Mais il porte un regret sous la clarté retrouvée des réverbères et des lampes des carrefours. Il sait qu’il a quitté un séjour de paix, d’ordre et de sagesse, et qu’il va lui falloir affronter de nouveau la bousculade, courir où ses désirs le mèneront malgré lui, se gaspiller en des entreprises que son juge intérieur désapprouvera, sourd à l’excuse sans cesse présentée : rattraper le temps perdu. Était-ce vraiment du temps perdu ? Parce qu’il a été passé à l’écart de la vie, avec des livres, avec des réflexions sur des souvenirs, avec l’idée de la mort, peut-on le dire perdu, ce temps ? Et ce ferme propos de ne céder au désir que si l’objet de ce désir en vaut la peine, n’est-ce pas le précieux fruit de ce temps perdu ? Même les heures passées à « veiller sur les valides » n’ont pas été perdues. Avec tendresse nous avons veillé sur eux, tandis qu’ils dormaient tous, les bien-portants. C’est encore un avantage de la vie d’hôtel comparée à la vie du sanatorium : se sentir entouré de gens qui ne souffrent pas, qui ne songent pas à prendre leur température. Nous les voyions traverser l’hôtel comme une sarabande. On mangeait avec appétit, on buvait de bons vins, au restaurant de l’hôtel, et on ne s’ennuyait pas dans les chambres voisines de la nôtre. Au matin, quand j’allais m’assoupir, la voix du jeune mari sonnait la diane : « Diana ! Diana ! Lève-toi, Diana ! » Elle s’étirait, bâillait doucement, riait, un peu plus tard chantait. On entendait les moindres bruits. Ils sont restés huit jours sans que je les aie aperçus une seule fois, Diana et lui ; mais j’avais pu me faire, de Diana, une idée si nette que je crois que je l’aurais reconnue, à la voix, pas même : à un mouvement, à un soupir.

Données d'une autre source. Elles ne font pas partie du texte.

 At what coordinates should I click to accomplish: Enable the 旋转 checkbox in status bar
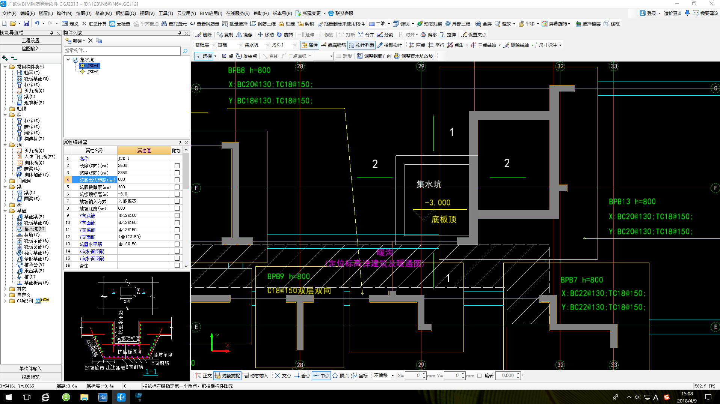pyautogui.click(x=479, y=375)
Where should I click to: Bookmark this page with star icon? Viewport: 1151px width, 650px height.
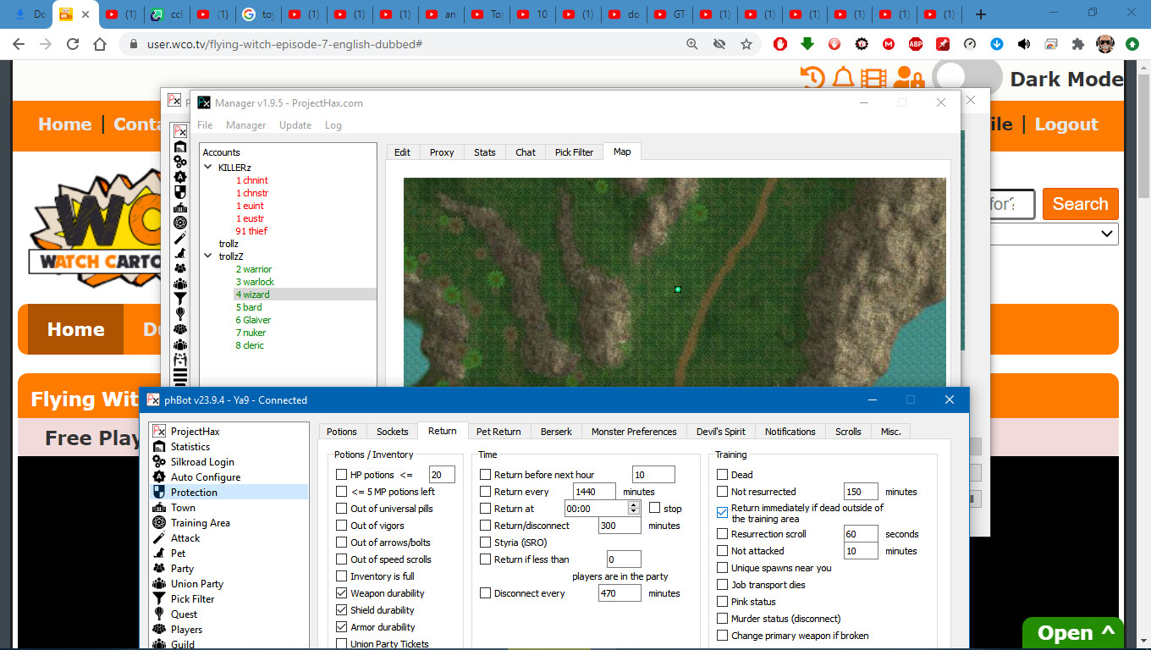pyautogui.click(x=746, y=44)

Je songeais à eux tous, sans tristesse ni envie. Tôt ou tard l’ombre sous laquelle je tremblais les rejoindrait. Ils avaient raison de se réjouir de leur jeunesse et de leur santé : c’était remercier le destin, ou les dieux, ou les parents qui leur avaient légué cette santé. Mais je pensais avec pitié à ceux d’entre eux qui regardaient cette phase, cet état passager de leur existence, comme leur vraie vie, la seule digne d’être vécue ; qui se faisaient un idéal et un mérite de leur force, de leur appétit, de toutes leurs qualités de jouisseurs, comme s’ils consistaient en ces choses ; qui se jugeaient eux-mêmes comme les aurait jugés un marchand d’esclaves, un agent de recrutement. « Bons pour le service du plaisir ! » Quelles dupes ! Et ce risible orgueil de la chair. Insectes sur l’ordure chaude, dans un rayon de soleil. Où seras-tu, fin bec, illustre gourmet, quand ton médecin t’aura prescrit les pâtes bouillies et l’eau minérale ?… Les côtelettes (ou les œufs ?) Demidoff, quel goût leur a-t-il trouvé, Demidoff, à son lit de mort ?
J’aurais voulu leur recommander de songer à l’ombre pendant qu’ils étaient dans le soleil — à cette ombre limpide où on se voit mieux, où on se voit jusqu’au fond (tous les souvenirs repris, jugés), où on a enfin le difficile plaisir de se connaître pour ce qu’on est, de se posséder, de se prévoir, de se corriger. C’est là qu’on fait l’apprentissage d’une nouvelle liberté : le fer n’est plus attiré par l’aimant, l’instinct ne se jette plus sur le plaisir, la flatterie perd son pouvoir sur la vanité, le patron de la barque n’est plus à la merci de l’équipage. On s’exerce, malgré soi, à délibérer, à attendre, à supporter. On dit bien : le patient. Et l’âme, sevrée du monde, grandit en force et en sagesse. Côté de l’ombre, de la vie contemplative, à laquelle, par degrés, on prend goût ; côté de la nuit étoilée. J’en arrivais à me demander si, dans la vie comme aux courses de taureaux, les meilleures places ne sont pas celles du côté de l’ombre.